What are the lines from the one containing "Reload the page with the refresh icon" through the last line of the records below? Return them exactly, leaving out pictures.

▶ [LISTED ENTRIES]

================================

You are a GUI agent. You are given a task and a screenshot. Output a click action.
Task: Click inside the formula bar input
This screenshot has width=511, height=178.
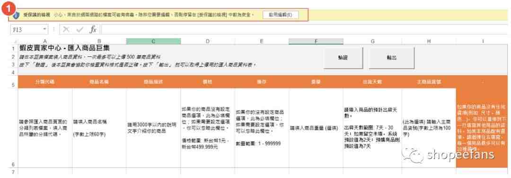click(x=303, y=30)
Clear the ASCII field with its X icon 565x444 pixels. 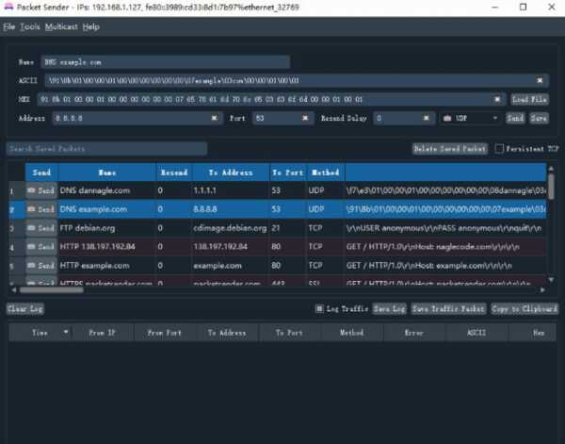(540, 80)
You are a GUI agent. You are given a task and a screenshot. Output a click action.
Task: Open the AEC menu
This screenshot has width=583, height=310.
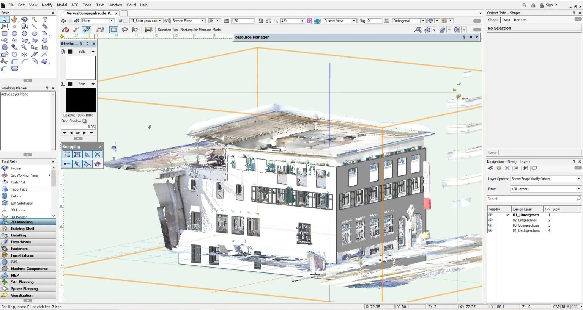(74, 5)
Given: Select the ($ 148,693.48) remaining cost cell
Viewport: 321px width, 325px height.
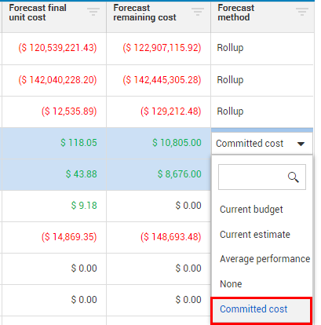Looking at the screenshot, I should click(159, 237).
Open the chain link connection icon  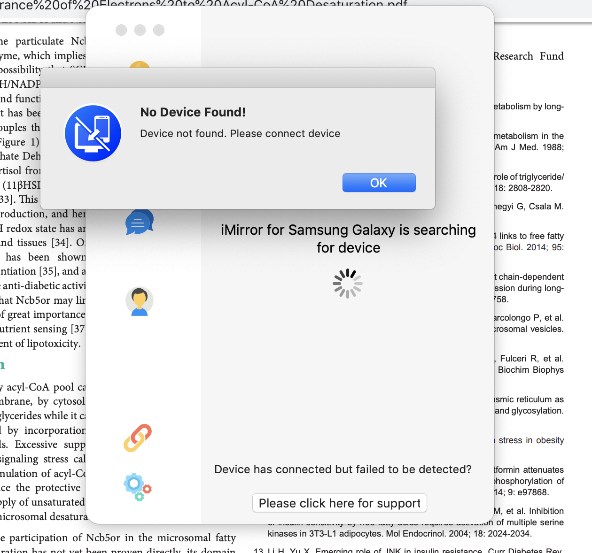(138, 438)
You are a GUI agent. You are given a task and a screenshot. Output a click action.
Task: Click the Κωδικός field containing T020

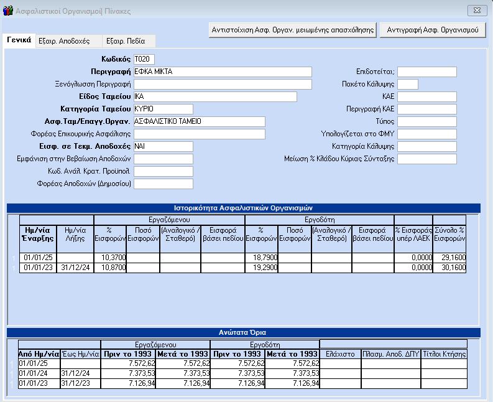coord(144,59)
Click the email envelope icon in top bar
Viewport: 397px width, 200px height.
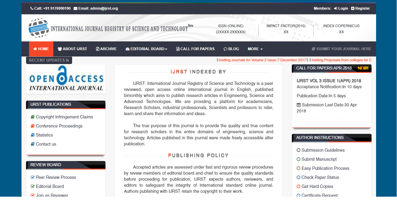tap(75, 8)
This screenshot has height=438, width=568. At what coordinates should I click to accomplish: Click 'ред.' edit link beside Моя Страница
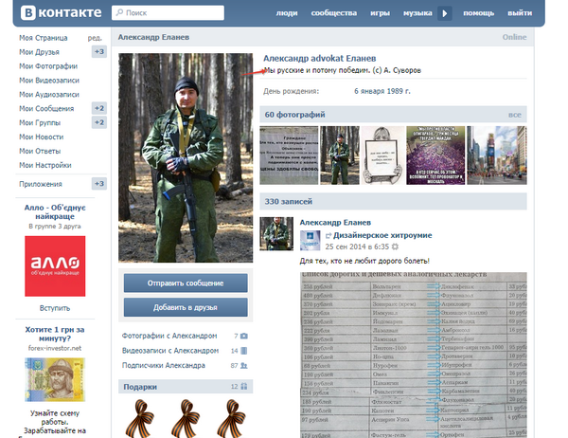click(95, 37)
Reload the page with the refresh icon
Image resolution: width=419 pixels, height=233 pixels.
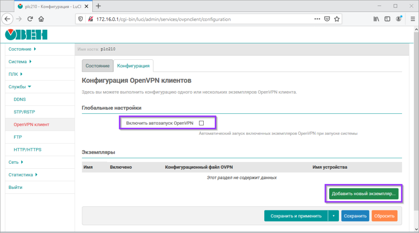click(30, 19)
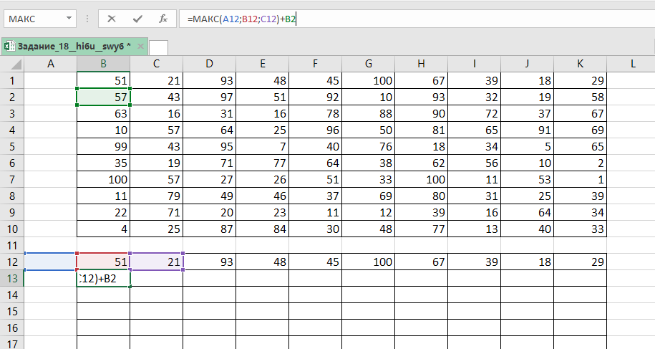655x349 pixels.
Task: Click the vertical dots handle beside the Name Box
Action: tap(88, 19)
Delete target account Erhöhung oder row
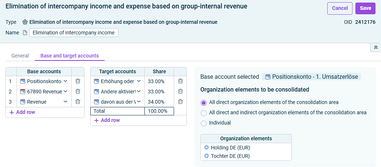 [180, 81]
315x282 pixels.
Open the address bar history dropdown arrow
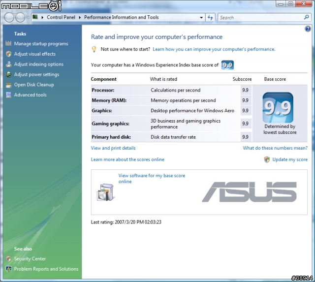click(201, 17)
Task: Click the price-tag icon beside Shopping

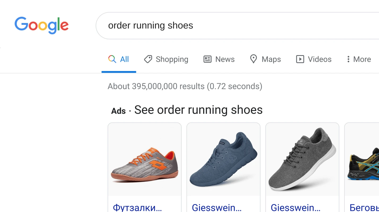Action: click(x=148, y=59)
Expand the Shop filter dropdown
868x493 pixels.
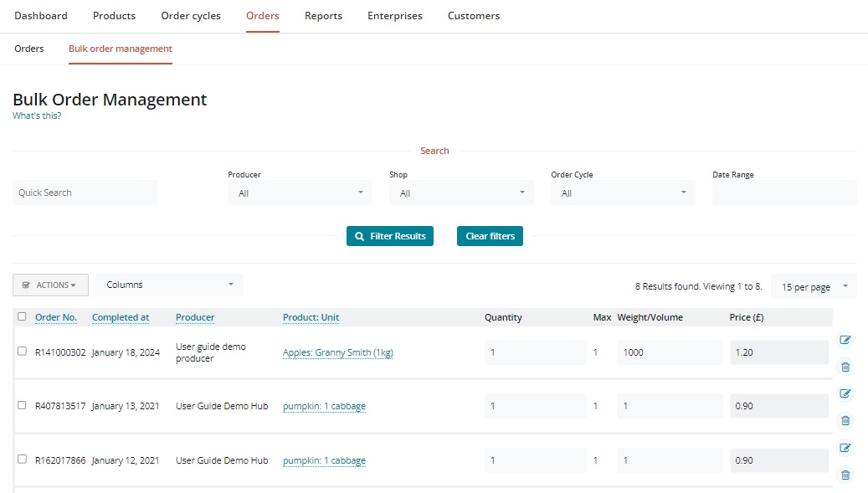click(x=461, y=193)
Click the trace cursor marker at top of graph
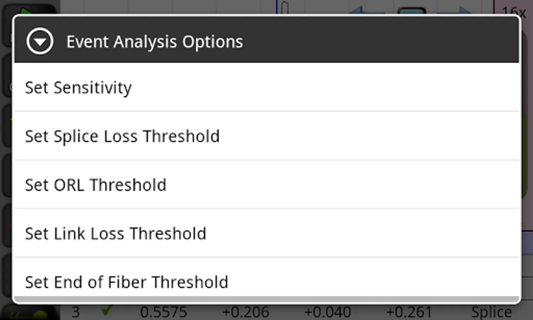This screenshot has height=320, width=533. coord(284,7)
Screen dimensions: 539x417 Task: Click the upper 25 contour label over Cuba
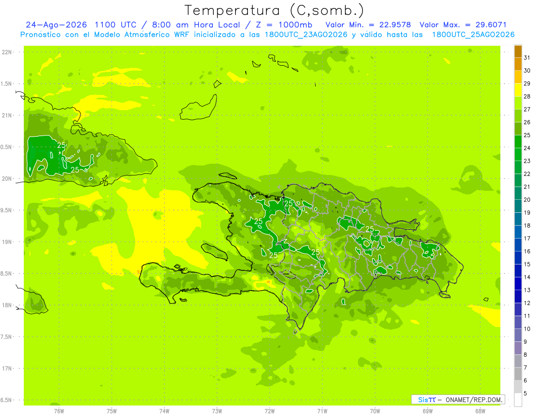tap(62, 145)
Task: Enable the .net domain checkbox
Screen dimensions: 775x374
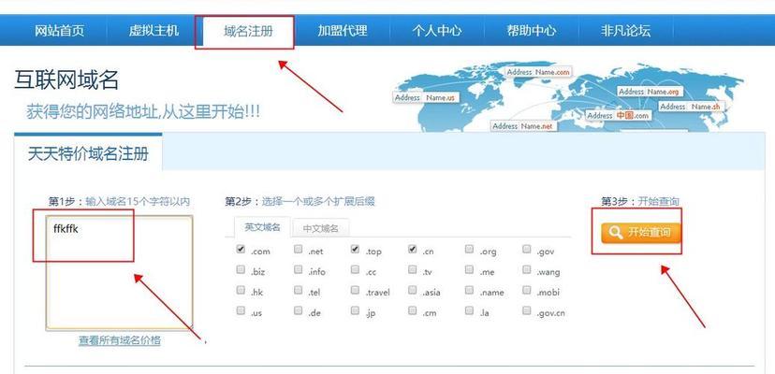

================================

▶ [EXPECTED OUTPUT]
Reload the page with the refresh icon
Image resolution: width=419 pixels, height=233 pixels.
click(30, 19)
655x349 pixels.
Task: Click the vertical dots handle beside the Name Box
Action: tap(88, 19)
Delete target account Erhöhung oder row
 [180, 81]
315x282 pixels.
Open the address bar history dropdown arrow
click(201, 17)
Task: Click the price-tag icon beside Shopping

Action: click(x=148, y=59)
Expand the Shop filter dropdown
868x493 pixels.
click(x=461, y=193)
Click the trace cursor marker at top of graph
This screenshot has height=320, width=533. coord(284,7)
Screen dimensions: 539x417 Task: Click the upper 25 contour label over Cuba
tap(62, 145)
Task: Enable the .net domain checkbox
Screen dimensions: 775x374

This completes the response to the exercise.